▸ **What you have to do**: Please reproduce the data verbatim from the line containing "Open the Montana Farm to School Summit event" up to and including the line containing "I will pos(997,100).".

▸ **Data for this exercise**:
******************************

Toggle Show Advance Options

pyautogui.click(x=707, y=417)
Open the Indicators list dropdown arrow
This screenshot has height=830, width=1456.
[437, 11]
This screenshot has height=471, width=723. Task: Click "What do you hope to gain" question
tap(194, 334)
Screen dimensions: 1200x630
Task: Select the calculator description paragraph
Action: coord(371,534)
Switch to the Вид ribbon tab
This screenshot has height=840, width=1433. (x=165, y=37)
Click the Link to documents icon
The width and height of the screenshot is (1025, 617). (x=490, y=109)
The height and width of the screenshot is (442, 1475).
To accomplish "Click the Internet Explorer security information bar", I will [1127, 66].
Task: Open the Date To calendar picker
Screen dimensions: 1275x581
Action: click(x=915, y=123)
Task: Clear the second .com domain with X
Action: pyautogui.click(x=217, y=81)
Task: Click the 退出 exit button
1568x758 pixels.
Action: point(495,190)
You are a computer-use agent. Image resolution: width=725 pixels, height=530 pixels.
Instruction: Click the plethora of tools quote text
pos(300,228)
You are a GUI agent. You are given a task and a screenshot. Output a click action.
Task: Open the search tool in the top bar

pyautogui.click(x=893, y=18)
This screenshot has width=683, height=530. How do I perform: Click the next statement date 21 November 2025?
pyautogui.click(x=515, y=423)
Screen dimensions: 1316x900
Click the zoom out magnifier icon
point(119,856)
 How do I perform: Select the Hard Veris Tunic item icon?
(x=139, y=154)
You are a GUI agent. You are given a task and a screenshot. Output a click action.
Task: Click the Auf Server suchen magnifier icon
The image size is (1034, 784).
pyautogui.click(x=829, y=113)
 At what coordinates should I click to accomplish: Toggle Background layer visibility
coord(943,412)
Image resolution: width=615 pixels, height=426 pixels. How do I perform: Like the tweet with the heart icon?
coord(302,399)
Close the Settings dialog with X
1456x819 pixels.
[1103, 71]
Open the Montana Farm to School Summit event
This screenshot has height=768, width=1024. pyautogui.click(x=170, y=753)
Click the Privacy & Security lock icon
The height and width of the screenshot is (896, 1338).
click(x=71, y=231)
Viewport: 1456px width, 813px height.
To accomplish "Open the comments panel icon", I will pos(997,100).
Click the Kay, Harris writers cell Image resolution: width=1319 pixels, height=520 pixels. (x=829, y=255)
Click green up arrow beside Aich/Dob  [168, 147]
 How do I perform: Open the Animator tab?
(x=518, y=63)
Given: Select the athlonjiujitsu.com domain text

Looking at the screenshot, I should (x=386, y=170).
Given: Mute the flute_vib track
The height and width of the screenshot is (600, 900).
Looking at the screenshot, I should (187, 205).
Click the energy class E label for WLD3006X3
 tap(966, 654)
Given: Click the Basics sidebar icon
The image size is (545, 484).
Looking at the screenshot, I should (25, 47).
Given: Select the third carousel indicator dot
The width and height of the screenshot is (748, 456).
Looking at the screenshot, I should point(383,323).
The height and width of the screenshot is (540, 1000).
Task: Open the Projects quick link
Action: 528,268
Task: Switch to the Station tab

******************************

▸ **Result**:
Open the Montana Farm to School Summit event
This screenshot has height=768, width=1024. pyautogui.click(x=170, y=753)
Click the Privacy & Security lock icon
The height and width of the screenshot is (896, 1338).
click(x=71, y=231)
Viewport: 1456px width, 813px height.
To accomplish "Open the comments panel icon", I will pos(997,100).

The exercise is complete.